_Exercise details_: Find the line containing "The height and" in the listing below. Repeat it exactly, along with each following line up to and including the one containing "Instruction: Select the 'side' word card".
----- Dataset content -----
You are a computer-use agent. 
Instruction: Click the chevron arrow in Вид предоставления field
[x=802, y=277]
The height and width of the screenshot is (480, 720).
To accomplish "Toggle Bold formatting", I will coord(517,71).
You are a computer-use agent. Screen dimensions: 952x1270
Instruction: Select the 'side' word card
-----
----- Dataset content -----
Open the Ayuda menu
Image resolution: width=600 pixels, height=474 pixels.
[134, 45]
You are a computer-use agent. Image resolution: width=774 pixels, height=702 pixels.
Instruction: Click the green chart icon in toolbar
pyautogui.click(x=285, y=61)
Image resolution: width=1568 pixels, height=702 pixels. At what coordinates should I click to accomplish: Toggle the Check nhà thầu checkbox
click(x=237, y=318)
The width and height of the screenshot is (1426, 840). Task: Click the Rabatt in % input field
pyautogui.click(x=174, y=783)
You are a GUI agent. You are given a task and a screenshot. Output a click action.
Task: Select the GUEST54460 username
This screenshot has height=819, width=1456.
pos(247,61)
-----
----- Dataset content -----
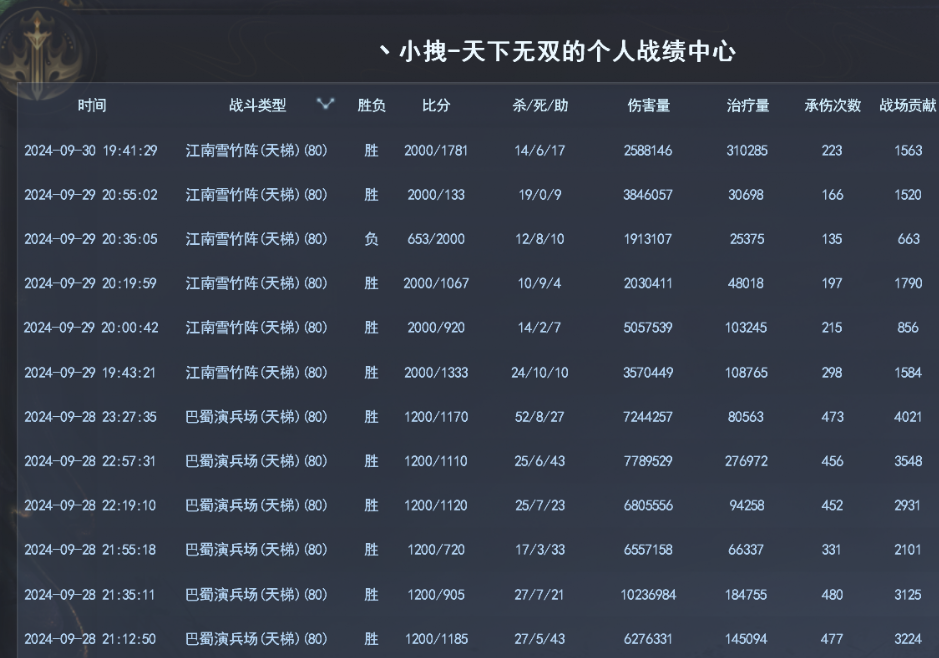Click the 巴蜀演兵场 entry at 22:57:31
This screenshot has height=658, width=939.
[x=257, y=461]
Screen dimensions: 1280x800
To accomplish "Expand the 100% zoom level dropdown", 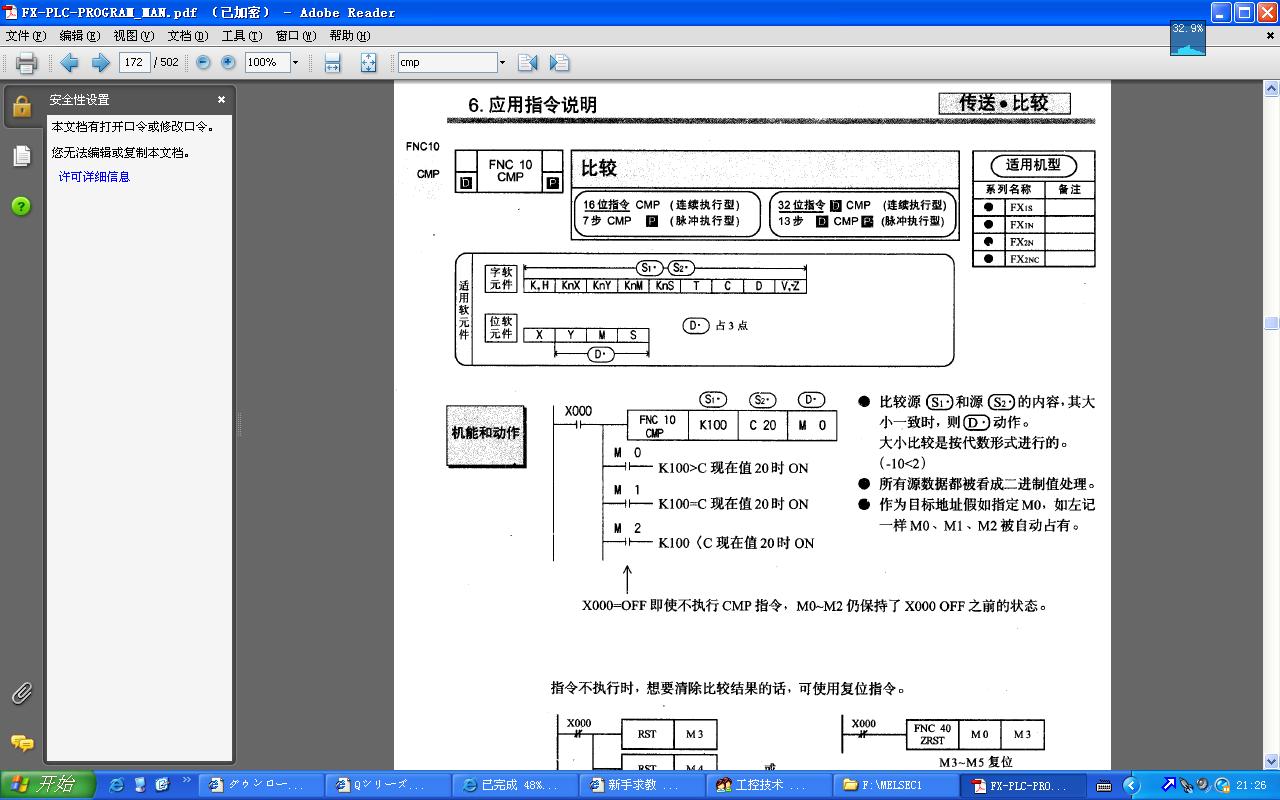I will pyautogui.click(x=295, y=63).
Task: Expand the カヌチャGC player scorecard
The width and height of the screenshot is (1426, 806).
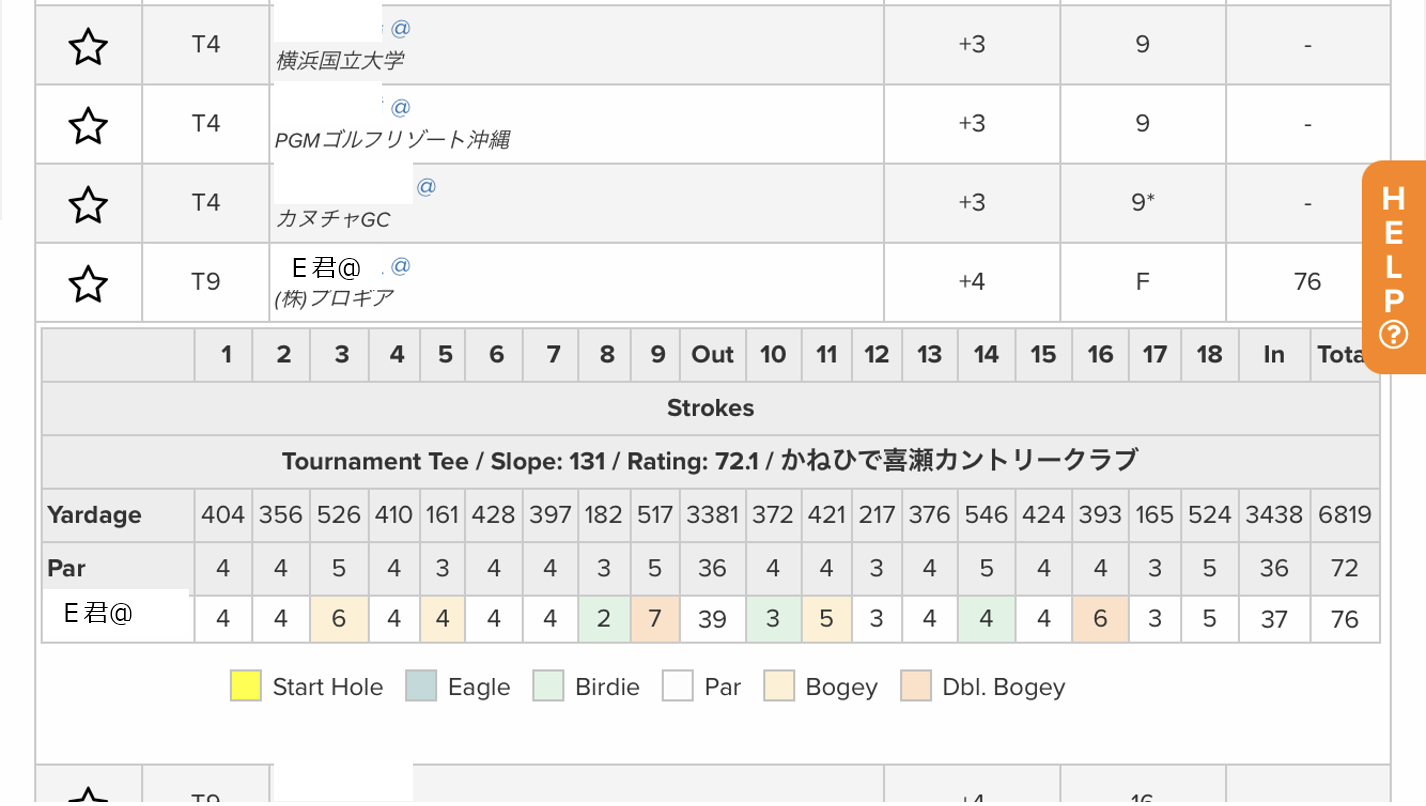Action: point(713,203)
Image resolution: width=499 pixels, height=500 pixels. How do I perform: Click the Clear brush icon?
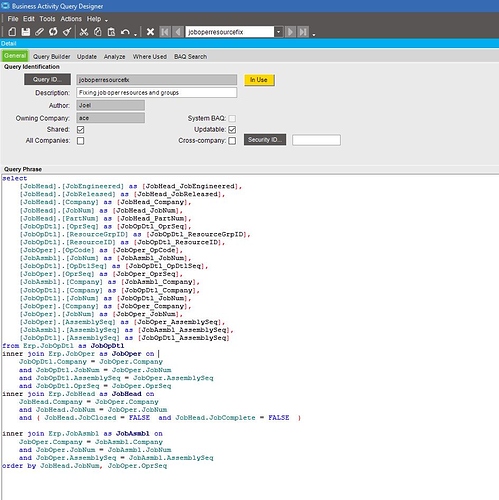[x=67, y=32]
-----
_Result_:
The height and width of the screenshot is (480, 720).
To accomplish "Toggle Bold formatting", I will coord(517,71).
You are a computer-use agent. Screen dimensions: 952x1270
Instruction: Select the 'side' word card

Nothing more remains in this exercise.